The paper provides an original and credible approach to the definition and population of a ontology for materials. The results of this approach would be of great benefit for the materials community since it would prepare data semantically facilitating further computational investigations. The implementation details in sections 5 (extension) and 6 (database access) clearly describe the power and limits of the approach.

In general, the paper is well written and able to effectively deliver the details of the approach. The suggestion is to accept the paper for publication.

Here is a couple of minor polishing suggestions and comments, leaving to the authors to decision to use them to make minor text changes/additions:

- page 1, lines 41-43: provide a better explanation about the role of material science in env-friendly energy technologies (a couple of sentences should be enough)

- page 5: really appreciated the usage of OWL2 DL to enable a full exploitation of semantic constraints provided by OWL, that would enable the usage of expressivity at ontology level (while usually such approaches are kept at taxonomical or thesaurus level), enabling the exploitation of existing Top Level Ontologies (TLO) (strongly promoted by the OntoCommons project, mentioned in the paper). However... (see next point)

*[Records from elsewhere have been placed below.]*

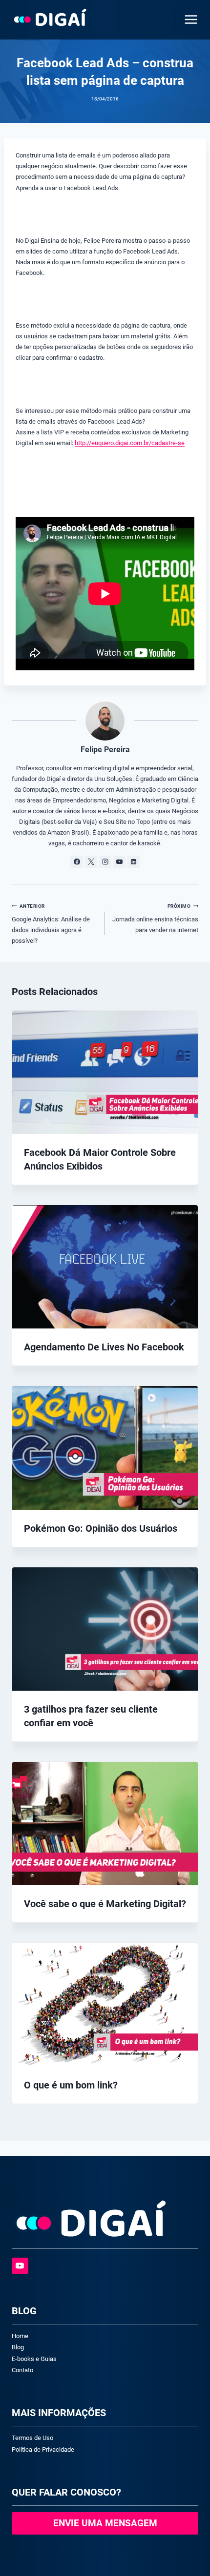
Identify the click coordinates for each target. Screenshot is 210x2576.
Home (20, 2336)
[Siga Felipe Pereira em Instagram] (105, 862)
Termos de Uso (32, 2437)
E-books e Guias (34, 2358)
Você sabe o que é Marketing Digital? (105, 1904)
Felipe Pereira (105, 749)
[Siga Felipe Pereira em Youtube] (119, 862)
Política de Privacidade (43, 2449)
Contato (22, 2370)
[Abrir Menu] (189, 19)
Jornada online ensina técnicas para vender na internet (155, 918)
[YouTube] (20, 2266)
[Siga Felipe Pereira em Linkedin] (133, 862)
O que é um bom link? (71, 2085)
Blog (18, 2347)
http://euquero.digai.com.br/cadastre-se (130, 443)
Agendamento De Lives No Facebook (104, 1347)
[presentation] (105, 1072)
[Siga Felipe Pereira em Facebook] (76, 862)
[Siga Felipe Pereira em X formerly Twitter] (90, 862)
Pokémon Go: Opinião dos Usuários (100, 1528)
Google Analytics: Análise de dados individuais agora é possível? (51, 924)
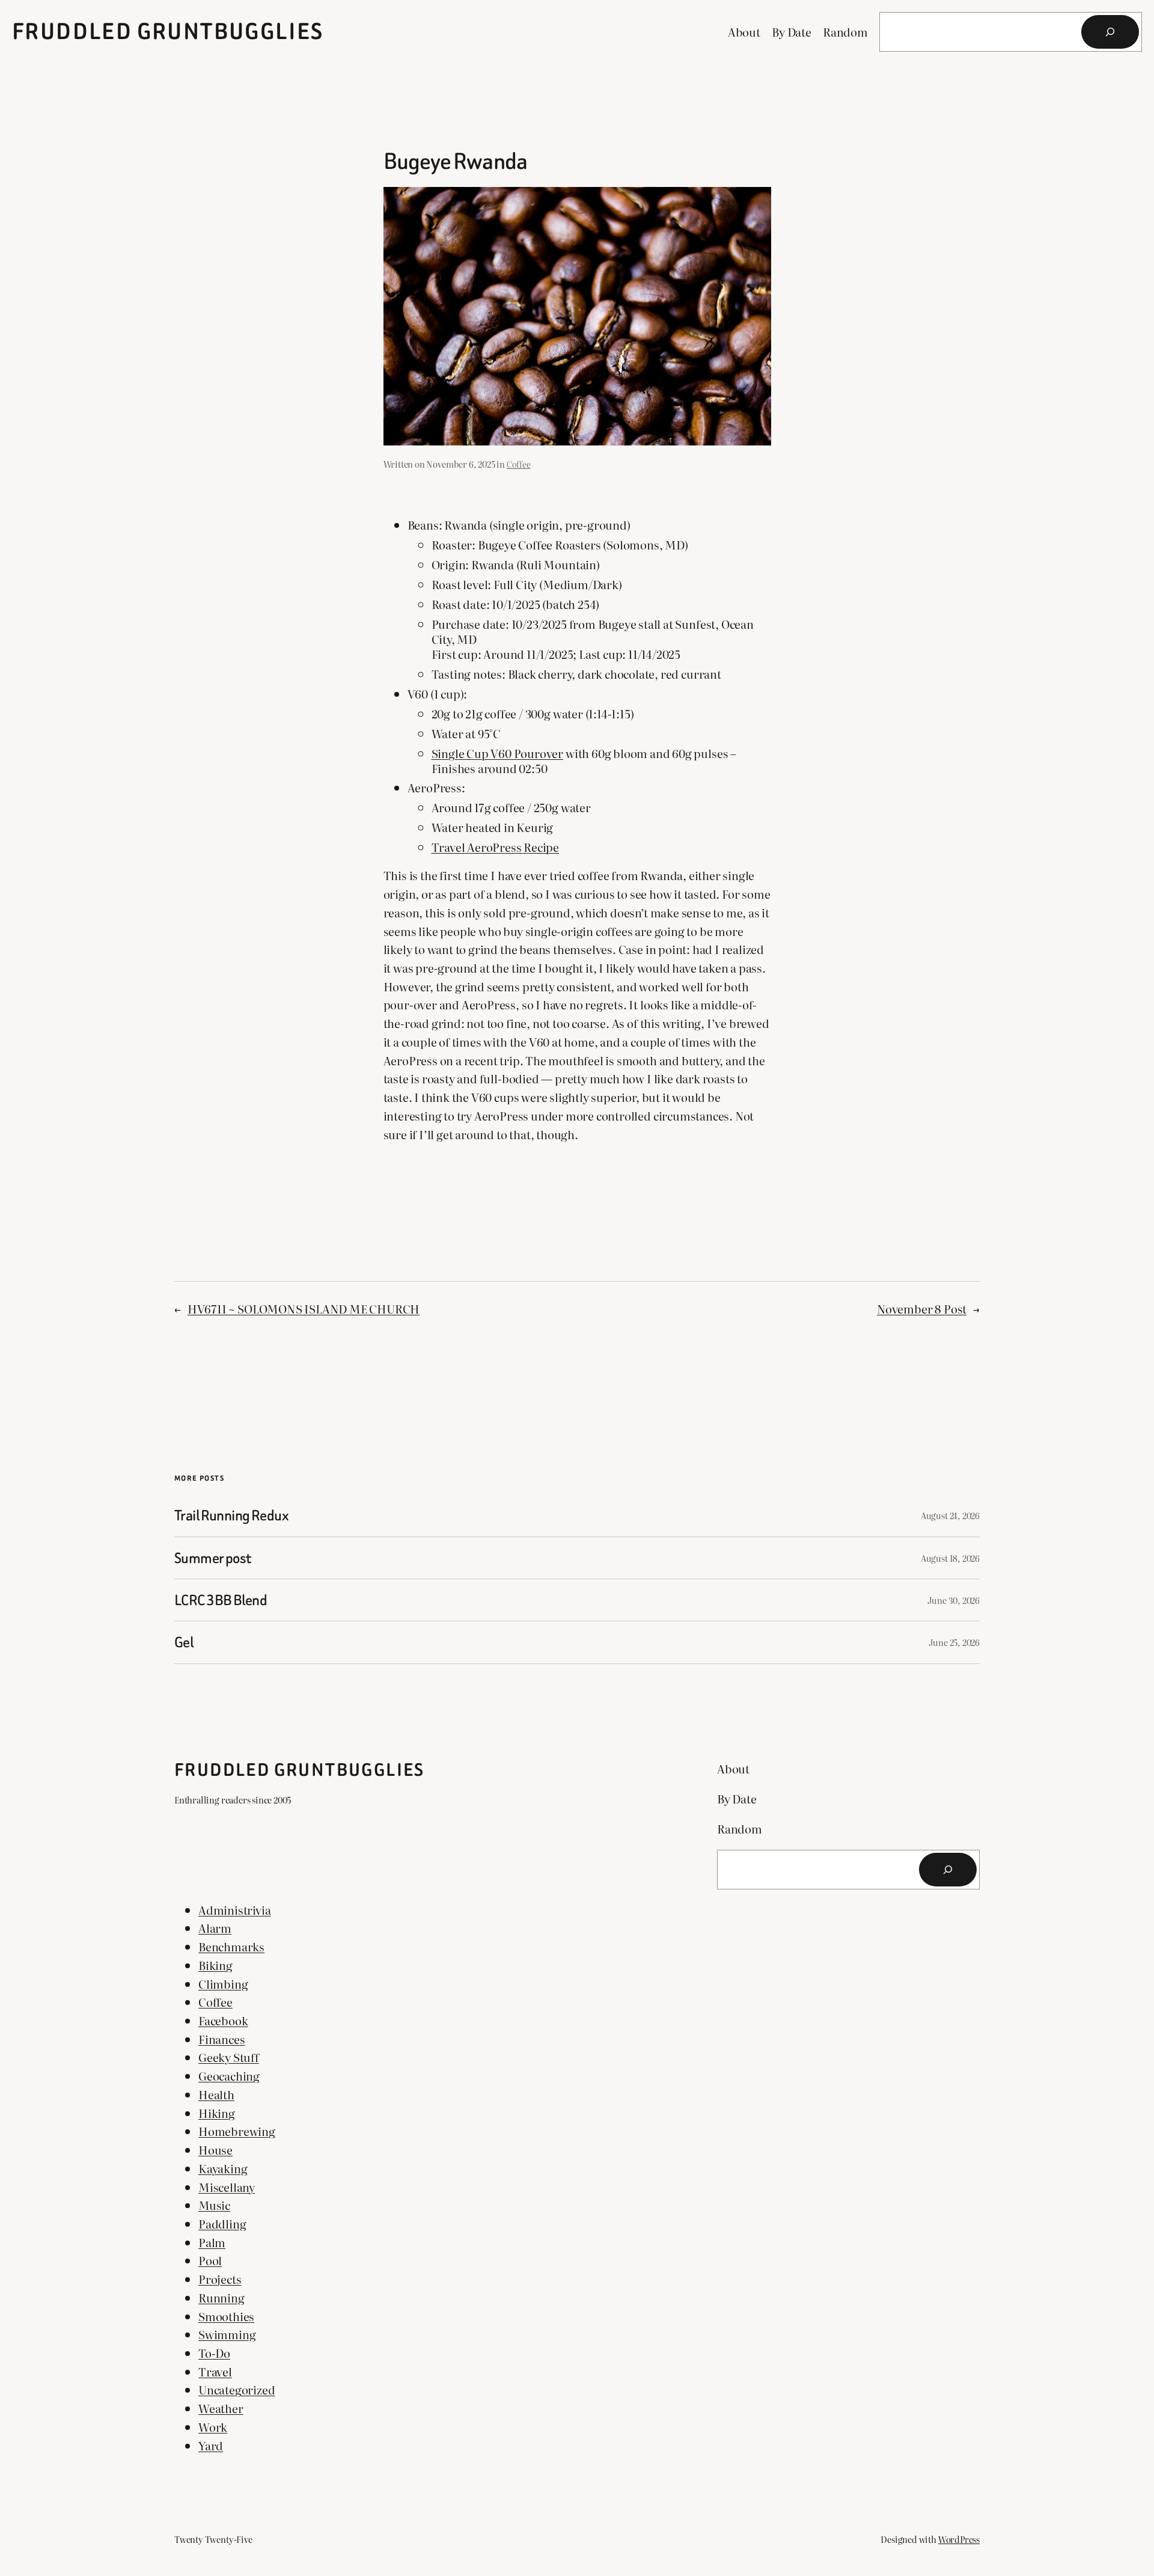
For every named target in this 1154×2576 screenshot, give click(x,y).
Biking (215, 1965)
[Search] (1110, 32)
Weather (220, 2408)
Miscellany (226, 2186)
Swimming (226, 2334)
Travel (215, 2371)
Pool (210, 2260)
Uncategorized (236, 2389)
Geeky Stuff (228, 2057)
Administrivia (234, 1909)
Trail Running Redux (231, 1515)
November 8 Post (921, 1308)
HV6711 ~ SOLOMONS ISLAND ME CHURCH (304, 1308)
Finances (221, 2039)
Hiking (216, 2113)
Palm (211, 2242)
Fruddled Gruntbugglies (168, 31)
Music (214, 2204)
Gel (183, 1642)
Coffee (519, 463)
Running (221, 2297)
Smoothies (226, 2316)
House (215, 2149)
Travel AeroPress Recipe (496, 846)
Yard (210, 2445)
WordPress (959, 2539)
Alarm (214, 1927)
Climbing (223, 1983)
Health (216, 2094)
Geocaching (229, 2075)
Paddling (222, 2223)
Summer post (212, 1558)
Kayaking (222, 2168)
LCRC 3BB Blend (220, 1600)
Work (212, 2426)
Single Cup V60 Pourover (498, 753)
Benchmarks (231, 1946)
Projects (219, 2278)
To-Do (214, 2352)
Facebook (223, 2020)
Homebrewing (236, 2131)
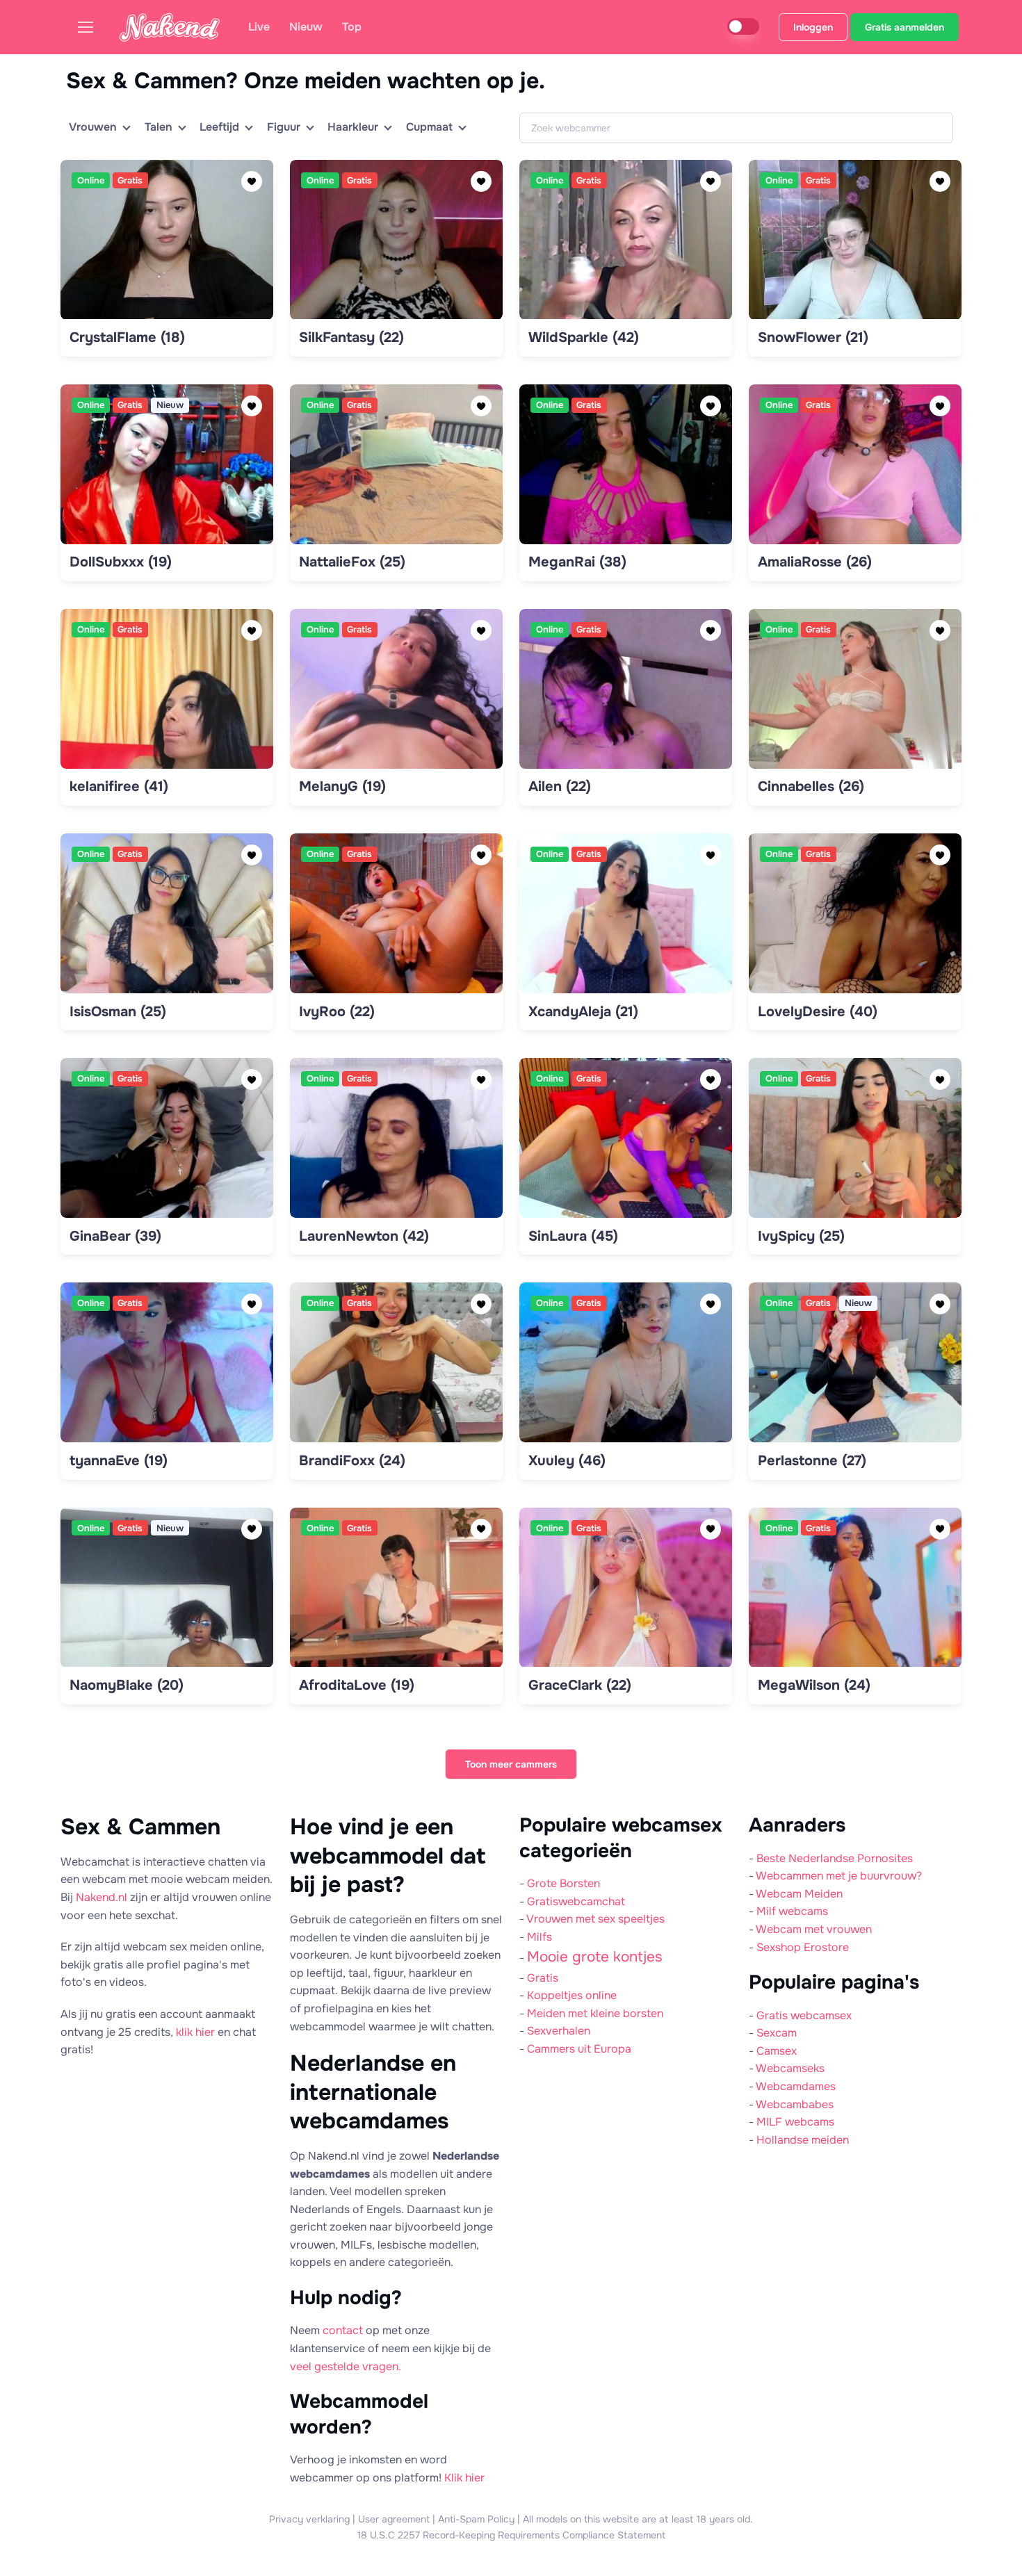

- page 9-11: as it is now, the connection to the TLO is quite useless since its main concepts are not really used to implement the MDO modules. Unless a stronger commitment to the TLO classes and relations in the MDO core ontology the connection is only a conceptual orientation more than an architectural choice. However, the approach used here is already a relevant step forward and does not prevent future alignments that will provide stronger semantic extension of the MDO thanks to a stronger commitment to the EMMO TLO.

Data are easily accessed and well organized, and primarily based on a GitHub repository.